“Abbiamo ancora bisogno del leader titanico, decisionista, ma  al tempo stesso così anacronistico ed ingombrante?” si chiede Andrea Vitullo autore di Leadershit – Rottamare la mistica della Leadership e farci spazio nel mondo, uscito da pochi giorni per Ponte allle Grazie.

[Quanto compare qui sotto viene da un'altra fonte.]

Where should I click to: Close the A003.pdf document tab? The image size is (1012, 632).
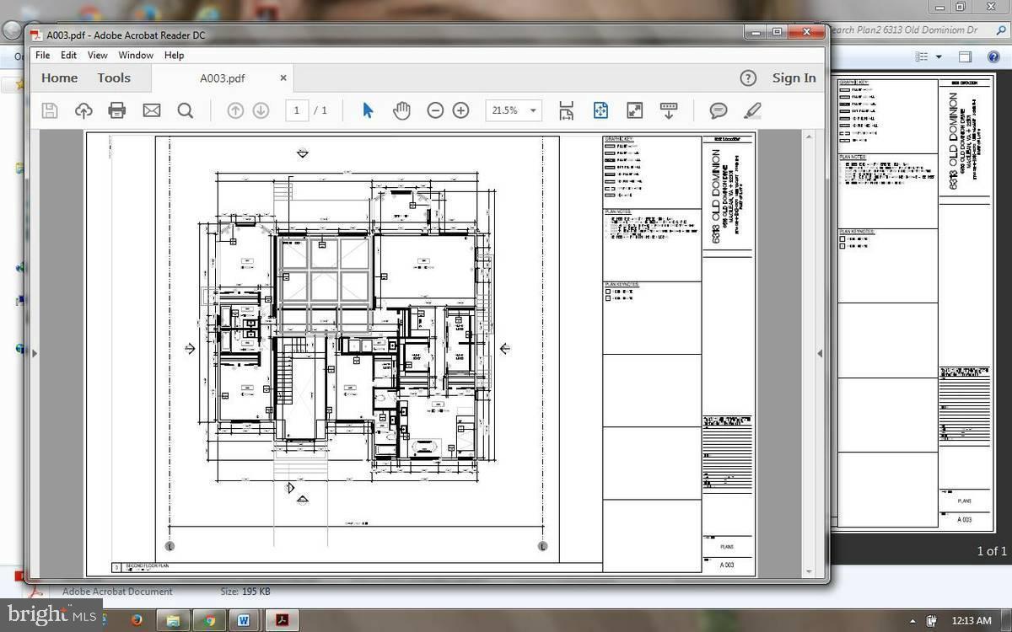click(x=283, y=78)
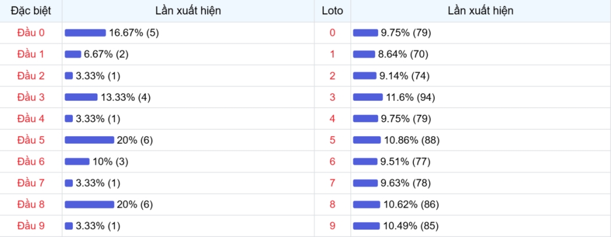611x237 pixels.
Task: Click Loto number 6
Action: (x=332, y=161)
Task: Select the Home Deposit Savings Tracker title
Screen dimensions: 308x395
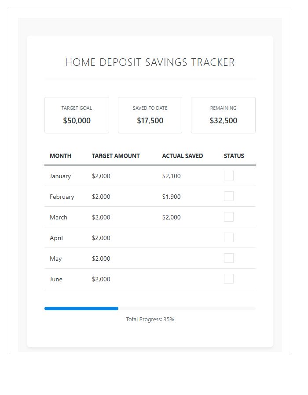Action: (x=150, y=62)
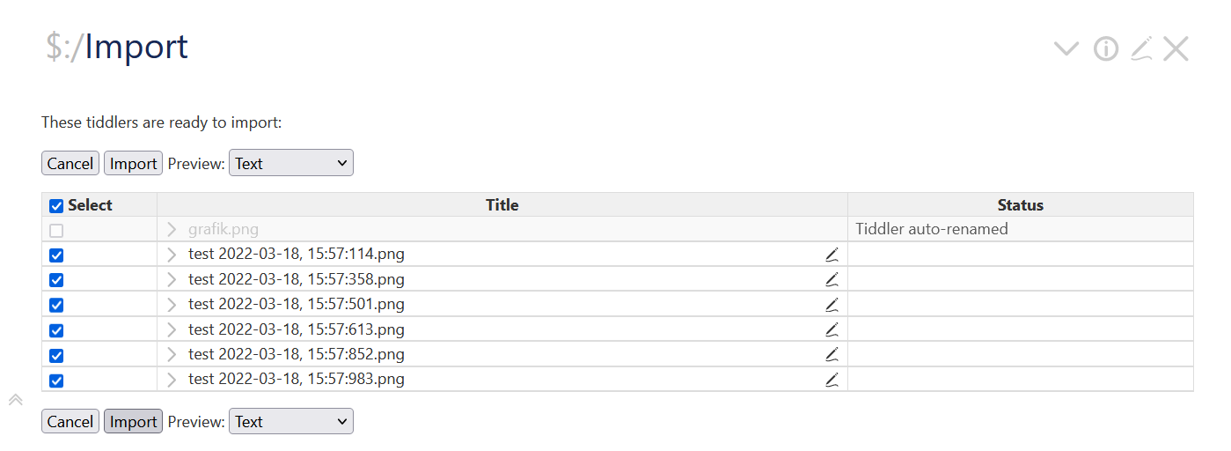Viewport: 1231px width, 451px height.
Task: Open the top Preview dropdown set to Text
Action: coord(291,163)
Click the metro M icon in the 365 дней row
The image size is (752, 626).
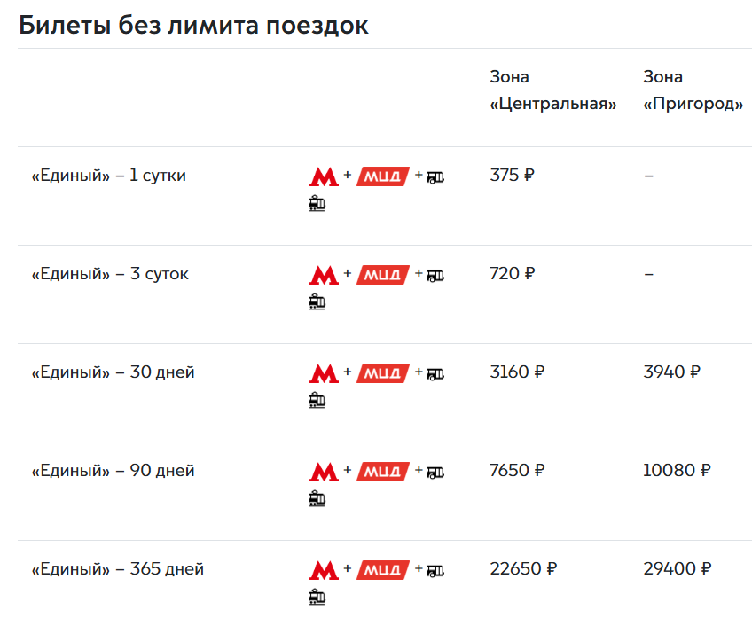click(x=325, y=570)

Ed è una domanda per nulla retorica oggi in Italia. Stamane ho fatto una prova: cliccando sulle homepage dei maggiori quotidiani online, quelli che hanno anche il cartaceo intendo, è tutto un proliferare di leadership: il premier Berlusconi, Bossi, ma anche Fini, Di Pietro e Vendola. Le parole invecchiano, e  questo pare essere il destino della parola Leadership, termine che negli ultimi decenni è parso potere guarire ogni problema sociale, economico e politico, lasciandoci ormai da anni delusi e impauriti: restano ovunque leader che vivacchiano sulle macerie di una leadership moribonda e impotente. Dico Leadership e, senza rifletterci troppo, ho elencato qui sopra solo nomi maschili. Sarà che di donne al potere e visibili non ce ne sono. Sarà. Sarà che quelle donne che hanno avuto potere all’estero ed hanno esercitato leadership, Margaret Thatcher o Condoleeza Rice ad esempio,parevano uomini in tutto e per tutto, ora possiamo dirlo. Senza colpevolizzarle: come ho già avuto modo di dire, le prime che entravano nei luoghi del “potere” che altro potevano fare se non scimmiottare il comportamento del gruppo dominante?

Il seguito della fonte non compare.